In my book, I do use the term Bond girls, and I also go to some length explaining why I do, and why a feminist can love Bond. The short version of the use of the term is that “Bond girl” is a meme. It isn’t the same as a “Bond woman.” A Bond woman is a woman in a Bond film. She could be Judi Dench, playing Bond’s boss with great skill. She could be eye candy, a woman hanging out poolside in a bikini but never interacting with 007. Both of these are Bond women, but neither plugs into the “Bond girl” meme. For that reason, I persist in using the sexist terminology.
The other thing is that every Bond girl has said she’s not “just” a Bond girl “like the others.” Honor Blackman says it all the time, and she was in the third movie; that’s pretty early on, isn’t it? Well, Ursula Andress has also said it, and she was in the first movie! The fact is, the “bubble-headed bleach blonde” stereotype attached to the meme has never been all that true.
Virtually every woman in the first seven Bond films has been self-directed, independent, strong, owned her own sexuality, and sometimes beat Bond at his own game.
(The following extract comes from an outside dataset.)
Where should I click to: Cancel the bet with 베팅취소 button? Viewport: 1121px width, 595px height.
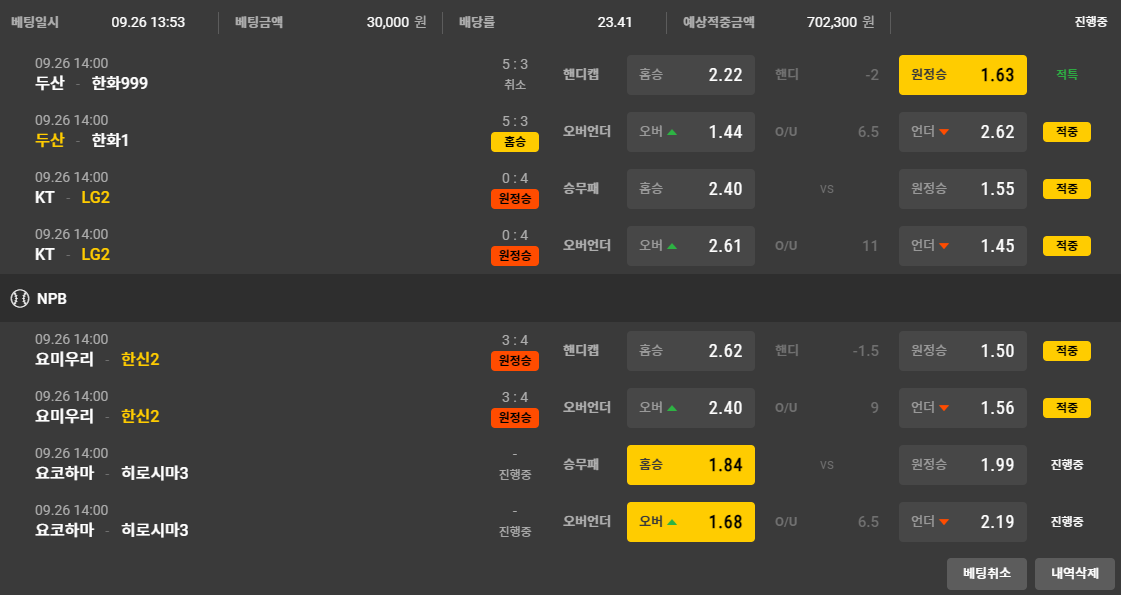click(x=986, y=574)
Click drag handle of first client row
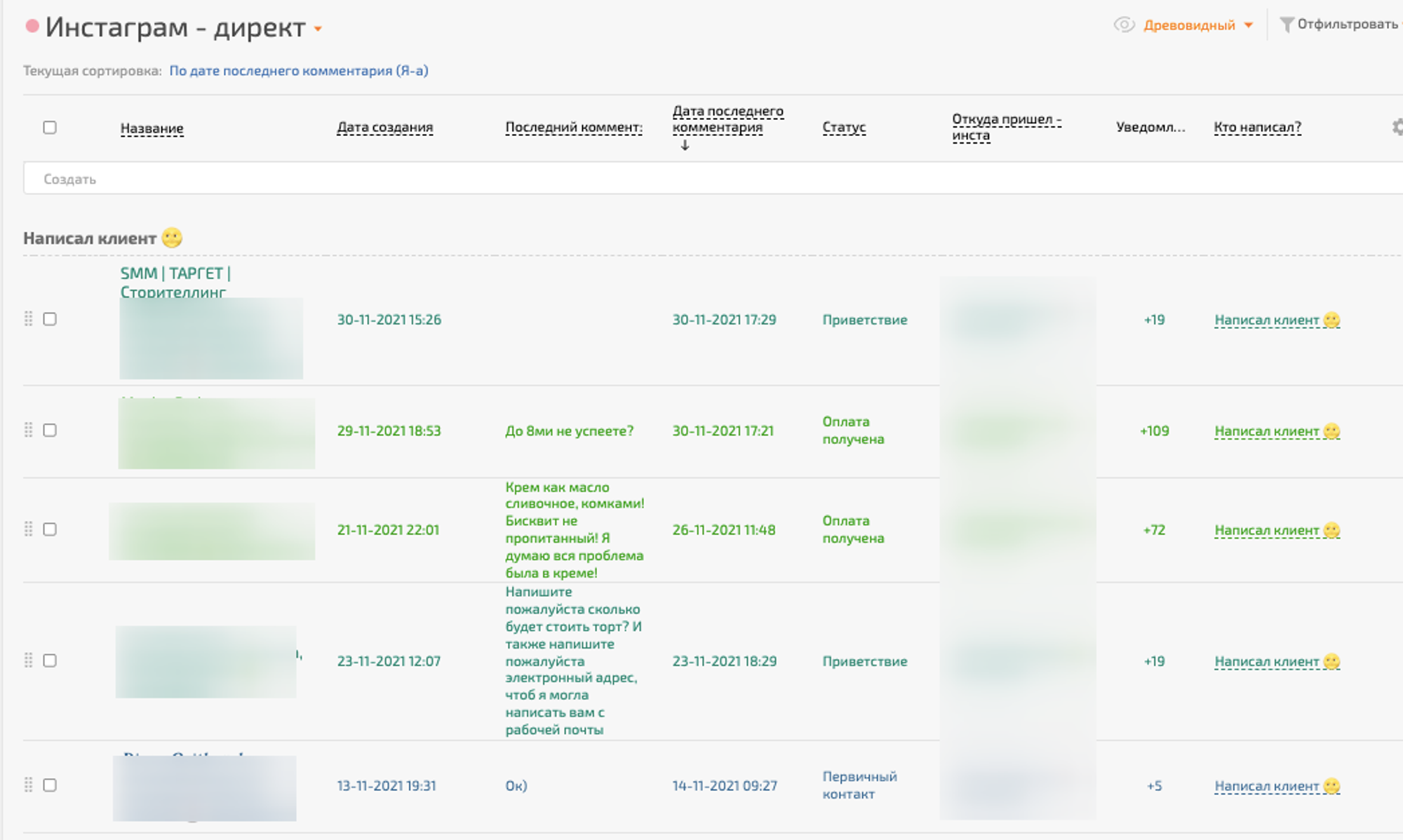The height and width of the screenshot is (840, 1403). point(29,319)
Okay, not all of them were exactly as independent or strong as all of the others, but the trend was there from Day (or Film) One. It wasn’t until Roger Moore came along that Bond girls were helpless eye candy in desperate need of rescue. The first four women (in his first two films) were all wimpering idiots. But then, I’ve never been a Moore fan.
What is more interesting to me, as a feminist, is not the whole “girl” vs. “woman” thing, but how a stereotype developed despite the existing evidence. (That stereotype was solidly in place by the early 1960s, and Moore didn’t come along until 1972.) I think the sexual aggression and independence of these women was so threatening that it was easier, and safer, to see them just as beautiful and objectified. (True, they were cast for looks, but so was Connery, so was Moore.) I think to be a beautiful woman in an action film engendered the stereotype despite the evidence. And I think that Bond girls rock.
Admit it. We would all be thrilled to be Bond Girls. 🙂
Famke Jaansen said she’d rather be Bond than a Bond girl. Not me, though.